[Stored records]
__________

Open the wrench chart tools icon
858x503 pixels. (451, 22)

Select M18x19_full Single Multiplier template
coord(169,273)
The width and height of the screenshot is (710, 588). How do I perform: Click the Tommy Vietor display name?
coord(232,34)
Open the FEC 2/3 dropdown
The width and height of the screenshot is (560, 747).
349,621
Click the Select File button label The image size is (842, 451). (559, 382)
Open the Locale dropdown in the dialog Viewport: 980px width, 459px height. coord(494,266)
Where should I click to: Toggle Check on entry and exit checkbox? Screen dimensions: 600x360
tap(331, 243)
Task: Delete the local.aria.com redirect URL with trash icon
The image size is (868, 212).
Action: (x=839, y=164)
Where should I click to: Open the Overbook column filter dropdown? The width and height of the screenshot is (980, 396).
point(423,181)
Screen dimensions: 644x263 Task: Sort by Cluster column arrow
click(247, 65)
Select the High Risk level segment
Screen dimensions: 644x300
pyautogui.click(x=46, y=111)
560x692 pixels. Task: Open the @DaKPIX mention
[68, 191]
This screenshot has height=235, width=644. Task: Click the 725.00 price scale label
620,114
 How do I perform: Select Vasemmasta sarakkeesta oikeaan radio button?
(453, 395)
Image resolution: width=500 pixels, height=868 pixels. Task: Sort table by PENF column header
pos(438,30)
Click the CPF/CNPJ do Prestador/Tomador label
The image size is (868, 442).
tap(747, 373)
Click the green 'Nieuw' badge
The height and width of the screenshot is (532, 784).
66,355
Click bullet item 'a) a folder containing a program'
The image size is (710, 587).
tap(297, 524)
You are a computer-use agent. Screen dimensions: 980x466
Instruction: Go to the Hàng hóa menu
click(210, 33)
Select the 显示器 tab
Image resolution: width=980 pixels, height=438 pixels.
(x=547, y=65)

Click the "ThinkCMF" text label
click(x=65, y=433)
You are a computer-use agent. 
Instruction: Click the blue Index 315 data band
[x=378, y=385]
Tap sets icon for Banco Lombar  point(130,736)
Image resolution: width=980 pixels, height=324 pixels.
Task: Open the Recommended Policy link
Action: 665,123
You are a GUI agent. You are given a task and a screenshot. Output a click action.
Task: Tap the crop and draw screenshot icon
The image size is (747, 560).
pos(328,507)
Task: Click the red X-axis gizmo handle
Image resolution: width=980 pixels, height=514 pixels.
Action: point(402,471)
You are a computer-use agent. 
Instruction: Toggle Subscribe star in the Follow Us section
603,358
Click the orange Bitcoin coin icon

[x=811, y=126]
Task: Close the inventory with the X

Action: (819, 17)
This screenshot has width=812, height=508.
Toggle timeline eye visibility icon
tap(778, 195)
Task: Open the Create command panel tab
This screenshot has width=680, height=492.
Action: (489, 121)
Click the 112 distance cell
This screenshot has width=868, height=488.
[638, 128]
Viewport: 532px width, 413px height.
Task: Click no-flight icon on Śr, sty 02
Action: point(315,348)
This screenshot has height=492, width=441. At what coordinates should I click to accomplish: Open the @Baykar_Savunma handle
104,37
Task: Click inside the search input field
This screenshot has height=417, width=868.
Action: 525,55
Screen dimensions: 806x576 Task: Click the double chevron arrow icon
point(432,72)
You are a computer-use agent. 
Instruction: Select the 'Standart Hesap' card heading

__________

• **Task instructions**: Please transcribe the records in full, keeping every word as it is.

• **Output for this exercise**:
Open the wrench chart tools icon
858x503 pixels. (451, 22)

Select M18x19_full Single Multiplier template
coord(169,273)
The width and height of the screenshot is (710, 588). How do I perform: Click the Tommy Vietor display name?
coord(232,34)
Open the FEC 2/3 dropdown
The width and height of the screenshot is (560, 747).
349,621
Click the Select File button label The image size is (842, 451). (559, 382)
Open the Locale dropdown in the dialog Viewport: 980px width, 459px height. coord(494,266)
Where should I click to: Toggle Check on entry and exit checkbox? Screen dimensions: 600x360
tap(331, 243)
Task: Delete the local.aria.com redirect URL with trash icon
The image size is (868, 212).
Action: (x=839, y=164)
Where should I click to: Open the Overbook column filter dropdown? The width and height of the screenshot is (980, 396).
point(423,181)
Screen dimensions: 644x263 Task: Sort by Cluster column arrow
click(247, 65)
Select the High Risk level segment
Screen dimensions: 644x300
pyautogui.click(x=46, y=111)
560x692 pixels. Task: Open the @DaKPIX mention
[68, 191]
This screenshot has height=235, width=644. Task: Click the 725.00 price scale label
620,114
 How do I perform: Select Vasemmasta sarakkeesta oikeaan radio button?
(453, 395)
Image resolution: width=500 pixels, height=868 pixels. Task: Sort table by PENF column header
pos(438,30)
Click the CPF/CNPJ do Prestador/Tomador label
The image size is (868, 442).
tap(747, 373)
Click the green 'Nieuw' badge
The height and width of the screenshot is (532, 784).
66,355
Click bullet item 'a) a folder containing a program'
The image size is (710, 587).
tap(297, 524)
You are a computer-use agent. Screen dimensions: 980x466
Instruction: Go to the Hàng hóa menu
click(210, 33)
Select the 显示器 tab
Image resolution: width=980 pixels, height=438 pixels.
(x=547, y=65)

Click the "ThinkCMF" text label
click(x=65, y=433)
You are a computer-use agent. 
Instruction: Click the blue Index 315 data band
[x=378, y=385]
Tap sets icon for Banco Lombar  point(130,736)
Image resolution: width=980 pixels, height=324 pixels.
Task: Open the Recommended Policy link
Action: 665,123
You are a GUI agent. You are given a task and a screenshot. Output a click action.
Task: Tap the crop and draw screenshot icon
The image size is (747, 560).
pos(328,507)
Task: Click the red X-axis gizmo handle
Image resolution: width=980 pixels, height=514 pixels.
Action: point(402,471)
You are a computer-use agent. 
Instruction: Toggle Subscribe star in the Follow Us section
603,358
Click the orange Bitcoin coin icon

[x=811, y=126]
Task: Close the inventory with the X

Action: (819, 17)
This screenshot has width=812, height=508.
Toggle timeline eye visibility icon
tap(778, 195)
Task: Open the Create command panel tab
This screenshot has width=680, height=492.
Action: (489, 121)
Click the 112 distance cell
This screenshot has width=868, height=488.
[638, 128]
Viewport: 532px width, 413px height.
Task: Click no-flight icon on Śr, sty 02
Action: point(315,348)
This screenshot has height=492, width=441. At what coordinates should I click to accomplish: Open the @Baykar_Savunma handle
104,37
Task: Click inside the search input field
This screenshot has height=417, width=868.
Action: 525,55
Screen dimensions: 806x576 Task: Click the double chevron arrow icon
point(432,72)
You are a computer-use agent. 
Instruction: Select the 'Standart Hesap' card heading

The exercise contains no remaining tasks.